CUPED + post-stratification

note

CUPED is available to Pro customers, CUPED + post-stratification is available to Enterprise customers.

CUPEDps (Controlled-experiment Using Pre-Experiment Data + post-stratification) increases the velocity of experimentation by reducing the uncertainty in estimates of experiment uplift. It uses both pre-experiment metric data as well as user attributes to improve the accuracy of experiment results.

Why use CUPEDps?

CUPEDps decreases the variance of experiment uplift, increasing the accuracy of your experimental results and therefore the speed at which you can see the effects of an experiment. In the right conditions, CUPEDps can equate to getting 20% or more traffic during your experiment!

In 2016, Netflix reported that CUPED reduced variance by roughly ~40% for some key engagement metrics (source).
In 2022, Microsoft reported that, for one product team, CUPED was akin to adding 20% more traffic to analysis of a majority of metrics (source).

How does it work?

CUPEDps leverages both regression adjustment and post-stratification to improve the accuracy of your experiment results. Suppose revenue is your key metric, and you have historical revenue data on your users. You know that revenue spend varies across country (e.g. US vs. UK), and historical revenue spend is correlated with future revenue spend.
In an ideal experiment, you would: 1) bucket users by country; 2) create pairs of users within each bucket that have the same revenue spend; and 3) randomly assign one user in each pair to the treatment and the other to the control. Balancing helps ensure the treatment and control groups are similar before the experiment starts, and makes it easier to detect post-randomization differences. However, this level of assignment in online experimentation is often difficult to achieve.

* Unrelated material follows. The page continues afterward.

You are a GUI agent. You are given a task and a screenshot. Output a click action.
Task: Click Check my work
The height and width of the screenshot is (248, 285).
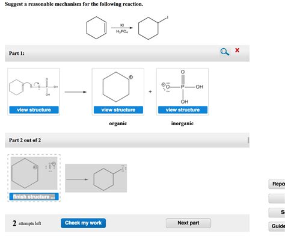coord(83,223)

CUPEDps is a statistical technique that permits you to answer the question, "If I had run the ideal experiment, what would the lift be?" Regression adjustment helps balance users with respect to their pre-randomization revenue spend. Post-stratification helps balance users by country and account for spending differences across countries.

The more correlated the pre-experiment metric data and attributes are with your metric of interest, the more variance reduction you can achieve. For example, the following plot demonstrates the difference in the distribution of a metric before adjustment ("Normal") and after adjustment ("Adjusted"). In both panels, the green, adjusted metric is distributed less widely (e.g. it is more tightly spaced out around the mean). However, the adjusted distribution is even tighter in the right plot, showing that variance reduction will be greater the more correlated your pre-experiment data is with your post-experiment data.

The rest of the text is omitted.